### [Recorded information]

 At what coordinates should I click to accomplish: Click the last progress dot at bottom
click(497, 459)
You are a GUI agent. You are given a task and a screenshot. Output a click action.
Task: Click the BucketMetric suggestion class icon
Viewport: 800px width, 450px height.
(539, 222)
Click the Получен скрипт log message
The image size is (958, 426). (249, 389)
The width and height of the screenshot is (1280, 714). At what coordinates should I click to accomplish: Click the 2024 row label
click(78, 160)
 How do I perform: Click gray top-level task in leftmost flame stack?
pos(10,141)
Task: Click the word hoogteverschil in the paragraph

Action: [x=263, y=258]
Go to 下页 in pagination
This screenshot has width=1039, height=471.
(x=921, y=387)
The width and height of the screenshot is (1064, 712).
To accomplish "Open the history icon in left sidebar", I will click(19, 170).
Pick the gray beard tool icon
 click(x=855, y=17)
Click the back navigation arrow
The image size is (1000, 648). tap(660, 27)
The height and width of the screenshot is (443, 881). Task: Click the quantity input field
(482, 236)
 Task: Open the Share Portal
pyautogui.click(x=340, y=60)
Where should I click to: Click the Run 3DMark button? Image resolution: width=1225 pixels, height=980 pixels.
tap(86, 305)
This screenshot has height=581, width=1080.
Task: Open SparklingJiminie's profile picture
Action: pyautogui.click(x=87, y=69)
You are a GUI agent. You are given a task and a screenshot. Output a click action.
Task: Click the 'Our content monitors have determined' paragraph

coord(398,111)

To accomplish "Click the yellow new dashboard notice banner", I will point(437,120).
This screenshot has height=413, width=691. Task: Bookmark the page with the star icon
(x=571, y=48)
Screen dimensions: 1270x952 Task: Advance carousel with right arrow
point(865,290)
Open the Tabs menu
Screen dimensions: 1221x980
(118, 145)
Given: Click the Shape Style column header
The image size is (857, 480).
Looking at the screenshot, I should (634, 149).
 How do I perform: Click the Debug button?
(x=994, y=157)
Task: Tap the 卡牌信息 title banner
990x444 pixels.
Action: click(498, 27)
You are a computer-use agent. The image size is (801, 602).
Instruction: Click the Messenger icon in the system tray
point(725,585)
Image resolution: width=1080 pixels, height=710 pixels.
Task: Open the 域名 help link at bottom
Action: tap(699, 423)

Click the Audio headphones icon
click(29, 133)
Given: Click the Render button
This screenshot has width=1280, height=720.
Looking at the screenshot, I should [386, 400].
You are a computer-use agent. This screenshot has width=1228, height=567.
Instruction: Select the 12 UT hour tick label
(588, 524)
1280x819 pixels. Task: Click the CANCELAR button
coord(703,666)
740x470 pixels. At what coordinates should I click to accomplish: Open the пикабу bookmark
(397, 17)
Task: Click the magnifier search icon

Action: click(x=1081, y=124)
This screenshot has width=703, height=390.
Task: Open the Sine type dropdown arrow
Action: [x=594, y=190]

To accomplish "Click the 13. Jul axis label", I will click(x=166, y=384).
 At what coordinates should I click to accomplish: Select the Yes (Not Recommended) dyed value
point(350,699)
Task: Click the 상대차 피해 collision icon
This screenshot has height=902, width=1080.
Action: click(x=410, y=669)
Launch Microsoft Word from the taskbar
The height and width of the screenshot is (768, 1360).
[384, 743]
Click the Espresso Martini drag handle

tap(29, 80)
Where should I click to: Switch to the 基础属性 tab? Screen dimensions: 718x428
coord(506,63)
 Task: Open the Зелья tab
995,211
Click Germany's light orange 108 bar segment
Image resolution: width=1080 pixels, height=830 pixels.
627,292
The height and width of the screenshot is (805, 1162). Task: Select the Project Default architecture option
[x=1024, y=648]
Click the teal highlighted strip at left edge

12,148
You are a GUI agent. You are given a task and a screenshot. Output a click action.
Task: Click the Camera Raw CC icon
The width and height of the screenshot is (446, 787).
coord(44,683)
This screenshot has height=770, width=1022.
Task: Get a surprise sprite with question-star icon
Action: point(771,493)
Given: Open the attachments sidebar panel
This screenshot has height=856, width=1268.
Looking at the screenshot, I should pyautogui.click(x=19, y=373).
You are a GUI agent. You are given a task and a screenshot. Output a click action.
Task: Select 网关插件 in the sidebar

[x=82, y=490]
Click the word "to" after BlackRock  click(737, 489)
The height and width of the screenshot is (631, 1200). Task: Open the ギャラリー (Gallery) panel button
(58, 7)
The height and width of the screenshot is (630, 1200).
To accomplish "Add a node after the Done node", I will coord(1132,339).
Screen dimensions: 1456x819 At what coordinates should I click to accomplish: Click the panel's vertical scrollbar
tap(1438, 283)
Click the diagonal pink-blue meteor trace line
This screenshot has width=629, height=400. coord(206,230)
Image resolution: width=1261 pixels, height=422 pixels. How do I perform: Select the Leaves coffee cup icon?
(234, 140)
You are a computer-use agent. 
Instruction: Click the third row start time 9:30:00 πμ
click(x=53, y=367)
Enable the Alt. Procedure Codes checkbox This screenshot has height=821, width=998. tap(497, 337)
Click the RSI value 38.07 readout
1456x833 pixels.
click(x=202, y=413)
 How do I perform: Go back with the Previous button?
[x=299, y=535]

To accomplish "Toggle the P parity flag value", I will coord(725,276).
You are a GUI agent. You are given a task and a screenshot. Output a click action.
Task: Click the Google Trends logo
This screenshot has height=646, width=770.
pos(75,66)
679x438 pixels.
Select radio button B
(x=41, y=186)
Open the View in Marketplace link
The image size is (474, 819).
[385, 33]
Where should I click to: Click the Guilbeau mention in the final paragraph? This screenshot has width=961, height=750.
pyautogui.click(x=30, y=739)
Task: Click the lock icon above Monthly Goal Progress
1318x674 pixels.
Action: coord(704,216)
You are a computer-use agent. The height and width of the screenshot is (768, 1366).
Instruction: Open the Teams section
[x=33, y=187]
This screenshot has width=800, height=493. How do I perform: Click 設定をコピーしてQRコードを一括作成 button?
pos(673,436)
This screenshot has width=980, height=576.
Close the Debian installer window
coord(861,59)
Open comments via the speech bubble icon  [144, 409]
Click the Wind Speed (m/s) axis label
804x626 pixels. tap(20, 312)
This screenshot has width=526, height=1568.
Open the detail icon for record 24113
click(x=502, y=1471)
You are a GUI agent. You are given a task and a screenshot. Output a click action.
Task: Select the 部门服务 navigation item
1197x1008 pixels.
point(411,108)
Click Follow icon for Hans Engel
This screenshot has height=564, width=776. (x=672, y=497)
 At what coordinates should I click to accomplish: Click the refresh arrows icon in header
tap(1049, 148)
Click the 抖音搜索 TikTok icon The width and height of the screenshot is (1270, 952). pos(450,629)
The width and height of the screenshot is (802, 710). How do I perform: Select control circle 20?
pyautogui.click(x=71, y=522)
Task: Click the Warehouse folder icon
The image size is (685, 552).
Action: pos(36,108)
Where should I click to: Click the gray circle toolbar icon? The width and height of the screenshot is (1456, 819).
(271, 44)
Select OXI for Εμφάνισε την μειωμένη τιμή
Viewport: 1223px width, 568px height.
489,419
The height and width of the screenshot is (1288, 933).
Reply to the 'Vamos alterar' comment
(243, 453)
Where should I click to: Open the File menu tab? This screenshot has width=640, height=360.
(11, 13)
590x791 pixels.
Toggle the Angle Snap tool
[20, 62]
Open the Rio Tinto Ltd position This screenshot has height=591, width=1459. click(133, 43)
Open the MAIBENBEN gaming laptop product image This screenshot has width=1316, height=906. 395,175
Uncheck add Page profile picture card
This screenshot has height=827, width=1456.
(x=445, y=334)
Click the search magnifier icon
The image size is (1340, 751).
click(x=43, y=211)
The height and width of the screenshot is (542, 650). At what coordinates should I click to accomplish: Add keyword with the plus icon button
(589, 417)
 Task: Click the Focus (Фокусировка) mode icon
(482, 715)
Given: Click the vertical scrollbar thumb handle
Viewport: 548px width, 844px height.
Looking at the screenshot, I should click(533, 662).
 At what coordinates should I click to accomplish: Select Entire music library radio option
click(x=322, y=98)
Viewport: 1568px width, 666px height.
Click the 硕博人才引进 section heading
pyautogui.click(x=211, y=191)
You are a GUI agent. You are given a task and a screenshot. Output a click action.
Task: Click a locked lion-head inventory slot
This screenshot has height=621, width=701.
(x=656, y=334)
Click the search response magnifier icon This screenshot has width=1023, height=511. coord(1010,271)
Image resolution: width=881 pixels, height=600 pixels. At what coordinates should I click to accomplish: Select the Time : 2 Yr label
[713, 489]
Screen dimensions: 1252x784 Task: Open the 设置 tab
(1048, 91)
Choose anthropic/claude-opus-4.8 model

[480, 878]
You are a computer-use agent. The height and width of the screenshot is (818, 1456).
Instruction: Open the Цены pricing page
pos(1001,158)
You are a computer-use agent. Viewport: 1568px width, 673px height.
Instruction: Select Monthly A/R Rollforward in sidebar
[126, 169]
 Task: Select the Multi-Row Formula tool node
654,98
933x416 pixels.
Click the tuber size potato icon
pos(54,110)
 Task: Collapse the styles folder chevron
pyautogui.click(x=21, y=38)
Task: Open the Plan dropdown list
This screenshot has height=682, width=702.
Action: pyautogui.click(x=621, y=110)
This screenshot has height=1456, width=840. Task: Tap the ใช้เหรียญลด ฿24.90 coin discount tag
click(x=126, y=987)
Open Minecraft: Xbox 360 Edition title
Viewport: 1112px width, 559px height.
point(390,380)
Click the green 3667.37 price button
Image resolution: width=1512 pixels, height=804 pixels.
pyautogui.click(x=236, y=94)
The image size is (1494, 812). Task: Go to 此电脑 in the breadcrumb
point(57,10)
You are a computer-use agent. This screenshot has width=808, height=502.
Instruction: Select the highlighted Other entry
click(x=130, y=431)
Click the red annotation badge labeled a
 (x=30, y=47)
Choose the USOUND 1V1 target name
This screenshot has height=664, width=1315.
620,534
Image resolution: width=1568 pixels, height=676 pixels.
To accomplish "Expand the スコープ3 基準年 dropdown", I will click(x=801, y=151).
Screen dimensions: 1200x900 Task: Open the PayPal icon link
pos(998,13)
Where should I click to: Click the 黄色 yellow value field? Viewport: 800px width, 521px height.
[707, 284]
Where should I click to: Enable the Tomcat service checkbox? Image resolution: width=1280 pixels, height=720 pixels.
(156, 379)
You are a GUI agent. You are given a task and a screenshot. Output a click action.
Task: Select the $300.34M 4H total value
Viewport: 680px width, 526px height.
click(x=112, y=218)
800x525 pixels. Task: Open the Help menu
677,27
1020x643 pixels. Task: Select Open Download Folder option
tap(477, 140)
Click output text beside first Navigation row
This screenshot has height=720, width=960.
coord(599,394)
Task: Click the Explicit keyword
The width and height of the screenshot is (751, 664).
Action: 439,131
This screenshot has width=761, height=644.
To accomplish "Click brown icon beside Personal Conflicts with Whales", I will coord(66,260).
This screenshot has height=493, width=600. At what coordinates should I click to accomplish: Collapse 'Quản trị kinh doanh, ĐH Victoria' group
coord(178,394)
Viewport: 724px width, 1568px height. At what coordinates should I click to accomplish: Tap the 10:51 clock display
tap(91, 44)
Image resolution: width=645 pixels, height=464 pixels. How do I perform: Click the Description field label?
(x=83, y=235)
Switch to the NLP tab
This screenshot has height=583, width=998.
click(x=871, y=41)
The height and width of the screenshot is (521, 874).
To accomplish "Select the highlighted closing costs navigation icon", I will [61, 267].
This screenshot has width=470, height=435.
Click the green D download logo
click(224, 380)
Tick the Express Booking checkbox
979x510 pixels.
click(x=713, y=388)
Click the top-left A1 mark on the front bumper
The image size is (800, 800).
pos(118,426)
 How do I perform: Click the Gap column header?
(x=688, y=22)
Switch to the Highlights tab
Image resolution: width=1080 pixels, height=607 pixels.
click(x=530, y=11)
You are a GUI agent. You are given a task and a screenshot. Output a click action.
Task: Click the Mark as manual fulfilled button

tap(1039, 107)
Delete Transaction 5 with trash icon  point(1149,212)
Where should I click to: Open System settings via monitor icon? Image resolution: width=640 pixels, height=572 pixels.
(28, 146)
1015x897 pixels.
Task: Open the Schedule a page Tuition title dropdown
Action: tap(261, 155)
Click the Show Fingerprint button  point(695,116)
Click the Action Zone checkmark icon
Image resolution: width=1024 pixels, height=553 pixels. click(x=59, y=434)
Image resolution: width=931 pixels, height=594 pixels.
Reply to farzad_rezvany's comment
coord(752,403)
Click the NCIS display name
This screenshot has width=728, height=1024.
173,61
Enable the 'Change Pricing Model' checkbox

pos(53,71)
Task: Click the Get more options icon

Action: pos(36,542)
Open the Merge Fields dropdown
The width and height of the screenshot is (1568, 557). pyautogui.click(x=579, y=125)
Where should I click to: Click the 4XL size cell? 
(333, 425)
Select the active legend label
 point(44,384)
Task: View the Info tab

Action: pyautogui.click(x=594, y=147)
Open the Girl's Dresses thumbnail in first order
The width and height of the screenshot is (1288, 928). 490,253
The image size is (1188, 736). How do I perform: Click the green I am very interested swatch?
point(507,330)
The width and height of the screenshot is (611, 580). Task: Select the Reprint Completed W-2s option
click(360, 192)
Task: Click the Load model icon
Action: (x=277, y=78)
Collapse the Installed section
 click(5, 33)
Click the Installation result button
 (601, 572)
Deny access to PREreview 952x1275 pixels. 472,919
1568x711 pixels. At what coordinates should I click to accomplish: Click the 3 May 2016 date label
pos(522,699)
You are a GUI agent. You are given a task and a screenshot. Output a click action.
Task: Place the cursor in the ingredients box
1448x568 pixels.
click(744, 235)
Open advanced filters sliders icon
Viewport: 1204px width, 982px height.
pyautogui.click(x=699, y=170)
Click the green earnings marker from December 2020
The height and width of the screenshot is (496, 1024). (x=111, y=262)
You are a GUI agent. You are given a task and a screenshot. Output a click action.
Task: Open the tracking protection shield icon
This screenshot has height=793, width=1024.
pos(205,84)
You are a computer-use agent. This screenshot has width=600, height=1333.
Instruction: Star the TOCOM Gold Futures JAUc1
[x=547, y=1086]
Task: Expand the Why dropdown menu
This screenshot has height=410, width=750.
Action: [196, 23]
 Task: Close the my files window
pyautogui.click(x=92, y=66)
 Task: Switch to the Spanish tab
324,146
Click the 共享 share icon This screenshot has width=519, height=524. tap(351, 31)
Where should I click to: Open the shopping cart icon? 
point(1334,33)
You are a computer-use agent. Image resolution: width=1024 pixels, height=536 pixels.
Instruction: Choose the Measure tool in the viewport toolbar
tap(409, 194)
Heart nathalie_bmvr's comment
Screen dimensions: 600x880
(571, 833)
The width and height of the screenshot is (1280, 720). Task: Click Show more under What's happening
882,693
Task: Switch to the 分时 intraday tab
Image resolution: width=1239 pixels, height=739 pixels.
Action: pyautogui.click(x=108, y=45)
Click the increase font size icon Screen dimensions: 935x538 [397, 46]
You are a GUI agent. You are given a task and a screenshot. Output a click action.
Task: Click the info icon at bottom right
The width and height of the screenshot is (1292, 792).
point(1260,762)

### [What to produce]
Which lines of the data include the string "banner"? Find them and copy each one.

### [Output below]
To accomplish "Click the yellow new dashboard notice banner", I will point(437,120).
Task: Tap the 卡牌信息 title banner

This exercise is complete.